Input material:

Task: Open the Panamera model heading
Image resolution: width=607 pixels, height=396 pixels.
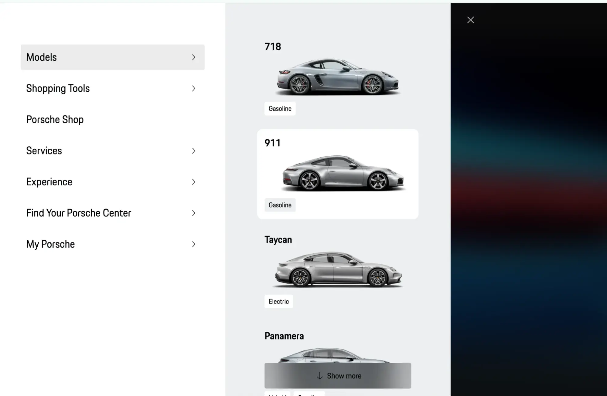Action: point(284,336)
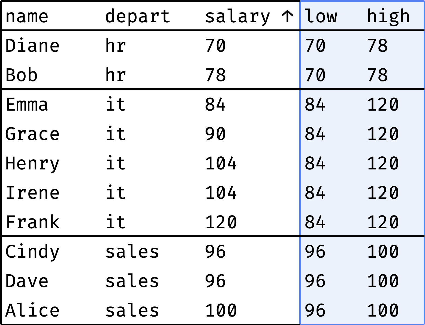Click the low value 84 in Emma's row
The width and height of the screenshot is (425, 325).
tap(315, 104)
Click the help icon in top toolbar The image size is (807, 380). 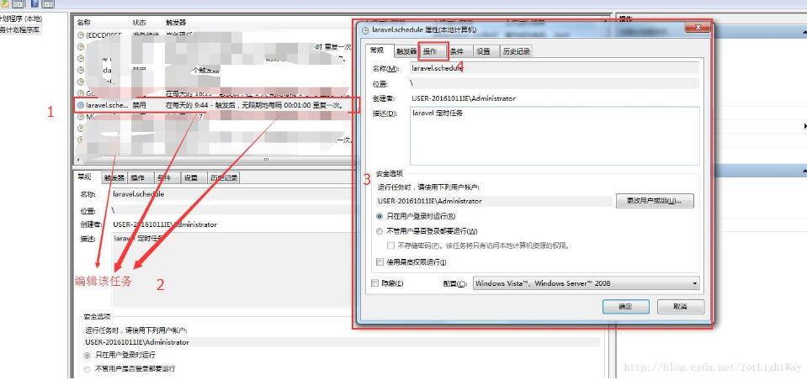pos(35,5)
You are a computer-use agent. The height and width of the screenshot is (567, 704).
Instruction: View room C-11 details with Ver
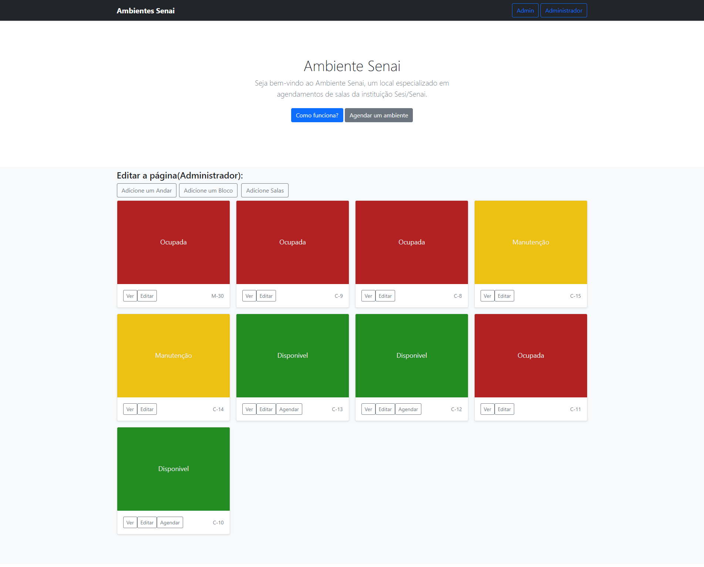tap(487, 409)
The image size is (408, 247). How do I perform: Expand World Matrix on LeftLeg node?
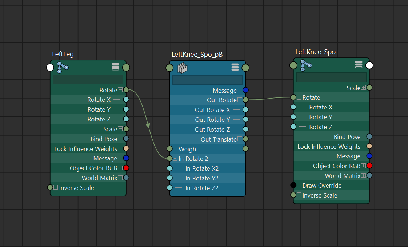120,178
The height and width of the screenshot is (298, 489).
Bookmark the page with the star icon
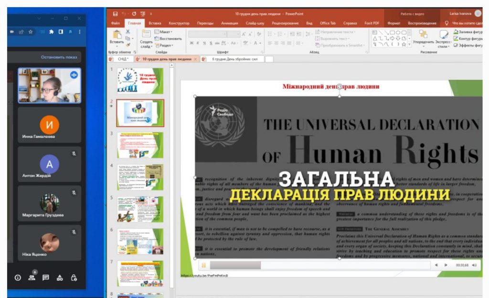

What the task requires: Starting with the line that contains "You are a computer-use" and going on through the end of the rows, write those lines out again, requests included, with each coordinate in the answers multiplied by 0.3 and rounded to a whole number, halves rounded up. Leave the pictures out of your answer.

Written response:
You are a computer-use agent. The height and width of the screenshot is (567, 704).
Instruction: View room C-11 details with Ver
tap(146, 123)
The image size is (408, 247). How do I perform: Expand World Matrix on LeftLeg node?
36,53
The height and width of the screenshot is (298, 489).
Bookmark the page with the star icon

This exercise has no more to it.